Le Pastoruri, bientôt une ruine naturelle ?

Publié le par El Nino

Je ne vais rien apprendre à qui que ce soit ici : nous sommes dans la merde ... Pardon pour le registré utilisé, mais il faut bien s'exprimer ainsi. Donc, le GIEC a rendu son deuxième rapport en quelques mois, celui-ci concernant les conséquences concrètes du réchauffement climatique sur les êtres humains, la faune, et la flore. Après les estimations en chiffres et les dernières incertitudes levées (n'en déplaise aux sectes anti-réchauffement), voici donc le temps de conséquences largement prévisibles.
Comme je l'avais déjà mentionné il y a quelques temps, le Pérou est un pays très vulnérable aux catastrophes naturelles, et les différents évènements El Nino en attestent. Mais ce que le GIEC prévoit pour le monde risque fort d'avoir un impact beaucoup plus permanent qu'un "simple" évènement El Nino. En effet, la hausse des températures se ressent comme vous le savez surtout au niveau des glaces, que ce soit près des Pôles, mais aussi dans les montagnes près de l'Equateur. Par exemple, d'ici peu de temps, les neiges du Kilimandjaro auront disparu. Au Pérou, c'est le Nevado Pastoruri qui devrait subir le même sort d'ici il y a une dizaine d'années.

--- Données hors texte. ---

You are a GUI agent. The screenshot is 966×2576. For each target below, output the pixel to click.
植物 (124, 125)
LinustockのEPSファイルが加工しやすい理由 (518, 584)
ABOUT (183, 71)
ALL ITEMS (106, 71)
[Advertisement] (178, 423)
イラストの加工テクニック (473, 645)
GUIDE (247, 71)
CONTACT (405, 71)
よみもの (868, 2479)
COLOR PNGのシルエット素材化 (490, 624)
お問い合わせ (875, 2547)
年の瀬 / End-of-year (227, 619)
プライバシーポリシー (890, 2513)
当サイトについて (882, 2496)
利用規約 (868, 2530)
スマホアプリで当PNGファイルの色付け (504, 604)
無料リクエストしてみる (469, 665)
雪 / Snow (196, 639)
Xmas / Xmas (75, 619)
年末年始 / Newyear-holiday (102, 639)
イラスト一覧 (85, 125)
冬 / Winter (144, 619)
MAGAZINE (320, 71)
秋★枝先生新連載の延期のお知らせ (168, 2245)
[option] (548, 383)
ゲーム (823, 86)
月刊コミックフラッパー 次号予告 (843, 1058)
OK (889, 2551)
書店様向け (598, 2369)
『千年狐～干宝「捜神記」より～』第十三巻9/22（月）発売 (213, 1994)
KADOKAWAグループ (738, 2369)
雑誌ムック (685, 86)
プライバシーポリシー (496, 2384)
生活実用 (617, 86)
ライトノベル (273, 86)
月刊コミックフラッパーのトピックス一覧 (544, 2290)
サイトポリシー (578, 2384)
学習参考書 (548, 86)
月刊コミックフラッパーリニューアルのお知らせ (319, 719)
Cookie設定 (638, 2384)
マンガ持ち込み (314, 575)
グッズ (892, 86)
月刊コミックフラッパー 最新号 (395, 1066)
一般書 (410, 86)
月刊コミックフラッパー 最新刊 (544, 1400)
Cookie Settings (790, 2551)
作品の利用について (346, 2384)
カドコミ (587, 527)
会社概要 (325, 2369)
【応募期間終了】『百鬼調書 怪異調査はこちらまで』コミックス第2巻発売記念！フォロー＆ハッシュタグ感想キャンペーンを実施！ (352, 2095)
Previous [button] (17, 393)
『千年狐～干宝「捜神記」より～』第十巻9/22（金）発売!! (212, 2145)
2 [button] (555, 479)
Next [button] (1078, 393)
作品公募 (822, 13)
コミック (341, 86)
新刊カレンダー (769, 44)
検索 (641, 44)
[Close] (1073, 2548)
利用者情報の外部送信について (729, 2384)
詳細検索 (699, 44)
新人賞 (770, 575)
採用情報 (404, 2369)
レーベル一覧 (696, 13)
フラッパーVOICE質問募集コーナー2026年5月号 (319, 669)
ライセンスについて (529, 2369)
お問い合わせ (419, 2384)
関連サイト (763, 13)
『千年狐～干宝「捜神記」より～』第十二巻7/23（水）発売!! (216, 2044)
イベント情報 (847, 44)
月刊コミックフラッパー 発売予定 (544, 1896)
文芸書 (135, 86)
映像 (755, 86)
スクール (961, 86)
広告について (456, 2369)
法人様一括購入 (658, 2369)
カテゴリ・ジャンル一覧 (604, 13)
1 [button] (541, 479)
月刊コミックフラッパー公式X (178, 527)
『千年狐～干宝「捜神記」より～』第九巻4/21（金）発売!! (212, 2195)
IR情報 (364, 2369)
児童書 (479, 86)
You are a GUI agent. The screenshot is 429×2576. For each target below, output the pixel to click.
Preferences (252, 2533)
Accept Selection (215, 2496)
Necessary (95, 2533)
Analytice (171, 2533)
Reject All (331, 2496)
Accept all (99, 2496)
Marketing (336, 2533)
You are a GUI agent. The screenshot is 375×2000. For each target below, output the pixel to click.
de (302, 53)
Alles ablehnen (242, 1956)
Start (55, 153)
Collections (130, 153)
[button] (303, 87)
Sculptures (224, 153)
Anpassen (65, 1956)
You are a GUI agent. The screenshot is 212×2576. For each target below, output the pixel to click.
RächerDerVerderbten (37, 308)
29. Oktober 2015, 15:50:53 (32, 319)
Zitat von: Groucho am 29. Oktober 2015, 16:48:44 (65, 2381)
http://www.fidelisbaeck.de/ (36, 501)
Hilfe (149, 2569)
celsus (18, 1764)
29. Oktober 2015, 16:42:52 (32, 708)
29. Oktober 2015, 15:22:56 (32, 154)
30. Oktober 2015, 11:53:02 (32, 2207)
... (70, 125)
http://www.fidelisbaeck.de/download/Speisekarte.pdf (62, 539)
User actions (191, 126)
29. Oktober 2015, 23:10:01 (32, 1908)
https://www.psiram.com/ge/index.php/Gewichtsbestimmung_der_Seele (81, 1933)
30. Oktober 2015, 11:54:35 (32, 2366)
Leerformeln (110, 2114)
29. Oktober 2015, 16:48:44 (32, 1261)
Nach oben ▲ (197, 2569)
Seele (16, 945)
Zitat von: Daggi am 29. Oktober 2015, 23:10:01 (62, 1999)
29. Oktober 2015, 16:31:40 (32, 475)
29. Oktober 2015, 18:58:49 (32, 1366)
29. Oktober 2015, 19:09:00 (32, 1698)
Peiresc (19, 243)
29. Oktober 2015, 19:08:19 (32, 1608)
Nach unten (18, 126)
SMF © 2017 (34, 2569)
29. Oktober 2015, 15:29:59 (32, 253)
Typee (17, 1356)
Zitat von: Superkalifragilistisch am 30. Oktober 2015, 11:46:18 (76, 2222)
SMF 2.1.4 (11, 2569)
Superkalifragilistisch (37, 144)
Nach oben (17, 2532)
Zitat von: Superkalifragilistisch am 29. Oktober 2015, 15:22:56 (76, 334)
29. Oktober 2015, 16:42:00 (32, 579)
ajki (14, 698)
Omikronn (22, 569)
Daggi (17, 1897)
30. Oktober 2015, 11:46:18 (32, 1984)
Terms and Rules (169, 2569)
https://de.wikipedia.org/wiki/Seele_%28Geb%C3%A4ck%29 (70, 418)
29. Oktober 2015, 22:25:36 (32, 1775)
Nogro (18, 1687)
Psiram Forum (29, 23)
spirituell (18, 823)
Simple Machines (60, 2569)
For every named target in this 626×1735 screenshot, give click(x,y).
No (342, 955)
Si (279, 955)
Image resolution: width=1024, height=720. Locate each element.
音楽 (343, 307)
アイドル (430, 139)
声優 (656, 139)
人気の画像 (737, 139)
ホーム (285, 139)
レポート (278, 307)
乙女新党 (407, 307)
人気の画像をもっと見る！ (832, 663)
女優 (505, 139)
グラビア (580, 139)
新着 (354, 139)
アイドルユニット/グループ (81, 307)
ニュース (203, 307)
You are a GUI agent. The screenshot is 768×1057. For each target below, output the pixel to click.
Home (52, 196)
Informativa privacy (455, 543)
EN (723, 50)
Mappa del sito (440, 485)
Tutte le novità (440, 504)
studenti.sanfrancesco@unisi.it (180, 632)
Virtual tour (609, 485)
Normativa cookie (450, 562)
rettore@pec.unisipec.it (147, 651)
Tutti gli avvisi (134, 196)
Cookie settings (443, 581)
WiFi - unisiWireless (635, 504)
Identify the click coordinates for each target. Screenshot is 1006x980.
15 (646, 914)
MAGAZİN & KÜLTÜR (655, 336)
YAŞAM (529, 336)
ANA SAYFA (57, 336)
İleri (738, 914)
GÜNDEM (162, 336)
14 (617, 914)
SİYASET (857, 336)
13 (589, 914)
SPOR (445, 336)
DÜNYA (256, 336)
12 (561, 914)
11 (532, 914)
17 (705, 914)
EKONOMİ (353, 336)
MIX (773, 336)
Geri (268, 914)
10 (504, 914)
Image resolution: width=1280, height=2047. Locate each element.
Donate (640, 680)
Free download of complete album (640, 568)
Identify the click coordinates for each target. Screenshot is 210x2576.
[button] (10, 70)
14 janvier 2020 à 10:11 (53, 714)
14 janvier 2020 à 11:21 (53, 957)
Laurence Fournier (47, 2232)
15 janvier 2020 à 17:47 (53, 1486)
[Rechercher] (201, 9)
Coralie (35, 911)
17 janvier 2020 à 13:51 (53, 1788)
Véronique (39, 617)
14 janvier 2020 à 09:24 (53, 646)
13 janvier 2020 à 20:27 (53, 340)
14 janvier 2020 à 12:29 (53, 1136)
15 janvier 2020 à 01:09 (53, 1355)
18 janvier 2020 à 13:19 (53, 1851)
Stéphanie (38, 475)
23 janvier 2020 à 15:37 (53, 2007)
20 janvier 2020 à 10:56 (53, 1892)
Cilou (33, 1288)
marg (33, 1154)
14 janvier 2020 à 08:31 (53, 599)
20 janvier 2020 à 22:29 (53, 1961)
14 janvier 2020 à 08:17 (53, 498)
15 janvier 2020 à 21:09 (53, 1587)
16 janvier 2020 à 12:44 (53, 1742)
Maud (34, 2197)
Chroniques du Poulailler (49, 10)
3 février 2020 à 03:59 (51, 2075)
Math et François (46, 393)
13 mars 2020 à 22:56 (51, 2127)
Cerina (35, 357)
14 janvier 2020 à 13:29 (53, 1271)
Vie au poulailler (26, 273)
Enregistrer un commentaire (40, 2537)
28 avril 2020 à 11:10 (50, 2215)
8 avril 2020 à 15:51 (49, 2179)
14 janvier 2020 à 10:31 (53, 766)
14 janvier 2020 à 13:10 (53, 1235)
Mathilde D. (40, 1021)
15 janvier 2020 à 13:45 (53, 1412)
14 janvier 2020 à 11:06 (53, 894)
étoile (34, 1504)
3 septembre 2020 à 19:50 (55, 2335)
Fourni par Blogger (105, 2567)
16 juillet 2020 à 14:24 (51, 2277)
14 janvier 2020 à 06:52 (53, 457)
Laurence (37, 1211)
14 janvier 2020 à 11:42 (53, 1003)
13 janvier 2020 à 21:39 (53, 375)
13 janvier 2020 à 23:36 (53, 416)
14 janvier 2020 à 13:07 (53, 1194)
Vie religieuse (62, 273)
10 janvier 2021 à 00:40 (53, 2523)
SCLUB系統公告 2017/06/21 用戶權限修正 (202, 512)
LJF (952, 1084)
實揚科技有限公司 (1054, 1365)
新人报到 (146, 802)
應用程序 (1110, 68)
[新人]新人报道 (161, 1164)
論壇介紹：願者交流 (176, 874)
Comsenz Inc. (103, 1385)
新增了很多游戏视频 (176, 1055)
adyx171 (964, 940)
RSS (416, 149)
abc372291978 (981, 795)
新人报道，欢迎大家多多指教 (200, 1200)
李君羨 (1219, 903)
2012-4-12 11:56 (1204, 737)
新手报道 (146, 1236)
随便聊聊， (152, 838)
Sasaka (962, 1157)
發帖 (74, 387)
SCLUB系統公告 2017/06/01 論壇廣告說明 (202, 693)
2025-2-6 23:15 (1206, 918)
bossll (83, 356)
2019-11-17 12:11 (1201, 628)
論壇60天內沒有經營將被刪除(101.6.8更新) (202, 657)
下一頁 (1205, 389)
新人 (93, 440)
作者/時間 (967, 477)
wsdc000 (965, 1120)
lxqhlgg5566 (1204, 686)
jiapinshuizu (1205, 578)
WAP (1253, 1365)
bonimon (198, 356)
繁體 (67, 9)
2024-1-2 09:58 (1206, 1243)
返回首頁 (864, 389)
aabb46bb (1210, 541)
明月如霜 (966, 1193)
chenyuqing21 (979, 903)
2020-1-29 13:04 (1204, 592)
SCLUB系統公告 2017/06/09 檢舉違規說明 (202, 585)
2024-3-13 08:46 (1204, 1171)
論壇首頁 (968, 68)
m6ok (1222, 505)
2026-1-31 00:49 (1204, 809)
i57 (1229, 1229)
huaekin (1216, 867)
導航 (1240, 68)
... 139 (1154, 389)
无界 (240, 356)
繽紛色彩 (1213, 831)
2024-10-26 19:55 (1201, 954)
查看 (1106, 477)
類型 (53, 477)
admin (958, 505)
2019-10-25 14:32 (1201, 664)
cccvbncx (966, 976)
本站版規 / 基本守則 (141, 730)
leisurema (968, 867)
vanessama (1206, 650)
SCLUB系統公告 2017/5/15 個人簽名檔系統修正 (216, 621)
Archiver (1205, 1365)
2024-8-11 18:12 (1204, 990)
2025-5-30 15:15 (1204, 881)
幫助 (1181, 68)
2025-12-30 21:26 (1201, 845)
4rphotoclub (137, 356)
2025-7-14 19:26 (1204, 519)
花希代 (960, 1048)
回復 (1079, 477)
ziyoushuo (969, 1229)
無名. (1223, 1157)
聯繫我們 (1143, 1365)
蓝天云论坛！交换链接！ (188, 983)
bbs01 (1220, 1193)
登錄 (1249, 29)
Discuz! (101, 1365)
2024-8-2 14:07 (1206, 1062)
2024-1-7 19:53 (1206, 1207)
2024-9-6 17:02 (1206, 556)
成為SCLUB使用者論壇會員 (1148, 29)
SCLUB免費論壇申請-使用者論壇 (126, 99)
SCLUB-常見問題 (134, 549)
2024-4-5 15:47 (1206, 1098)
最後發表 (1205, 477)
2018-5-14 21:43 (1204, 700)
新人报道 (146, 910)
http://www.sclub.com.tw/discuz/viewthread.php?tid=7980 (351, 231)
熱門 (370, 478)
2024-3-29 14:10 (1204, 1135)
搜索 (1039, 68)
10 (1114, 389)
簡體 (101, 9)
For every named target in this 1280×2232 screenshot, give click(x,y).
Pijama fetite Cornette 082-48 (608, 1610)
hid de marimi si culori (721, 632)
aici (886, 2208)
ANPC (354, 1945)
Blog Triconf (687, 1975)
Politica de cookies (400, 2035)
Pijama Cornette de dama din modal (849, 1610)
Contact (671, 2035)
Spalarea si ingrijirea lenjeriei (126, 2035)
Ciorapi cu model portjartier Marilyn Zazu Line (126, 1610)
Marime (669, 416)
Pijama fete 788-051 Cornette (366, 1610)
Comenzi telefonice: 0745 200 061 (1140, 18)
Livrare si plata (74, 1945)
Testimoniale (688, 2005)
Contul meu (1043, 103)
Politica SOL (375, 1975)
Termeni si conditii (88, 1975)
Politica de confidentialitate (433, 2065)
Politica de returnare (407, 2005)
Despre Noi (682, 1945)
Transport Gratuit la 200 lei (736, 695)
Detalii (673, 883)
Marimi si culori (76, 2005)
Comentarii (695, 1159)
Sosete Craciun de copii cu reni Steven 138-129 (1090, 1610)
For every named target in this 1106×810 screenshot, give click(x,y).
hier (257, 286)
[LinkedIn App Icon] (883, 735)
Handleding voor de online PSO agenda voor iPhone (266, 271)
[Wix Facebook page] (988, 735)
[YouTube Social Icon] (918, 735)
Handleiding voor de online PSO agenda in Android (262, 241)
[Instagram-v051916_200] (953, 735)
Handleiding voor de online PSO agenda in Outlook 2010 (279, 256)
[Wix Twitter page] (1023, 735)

Le Pastoruri est un glacier qui se situe à 5200m d'altitude, dans le Sud du Calejon de Huaylas, vallée au centre de laquelle se situe la ville de Huaraz où j'ai été pendant ce weekend de Pâques. Je n'ai malheureusement pas pu visiter ce glacier par manque de temps. Mais si je n'y vais pas vite, je risque de ne jamais assister au merveilleux spectacle d'un glacier tropical.
Arturo, le mari de La Maison de Uchuyacu, m'a signalé hier que la route qui conduit à cette merveille de la Nature s'arrêtait auparavant presque au front du glacier, mais que maintenant celle-ci s'en trouve à 1 kilomètre ! Entre 1995 et 2005, le glacier a en effet perdu 40% de sa superficie. Une paille ! D'après des scientifiques états-uniens (dont le célèbre Lonnie Thompson dont j'ai déjà parlé) et péruviens, il reste 10 ans avant de voir disparaître ce merveilleux glacier. Une goutte d'eau dans l'océan de la paléoclimatologie autrement dit. Sa disparition progressive crée aussi la formation d'une lagune qui a déjà 200m de long, et s'agrandit chaque année par suite de la fonte du glacier.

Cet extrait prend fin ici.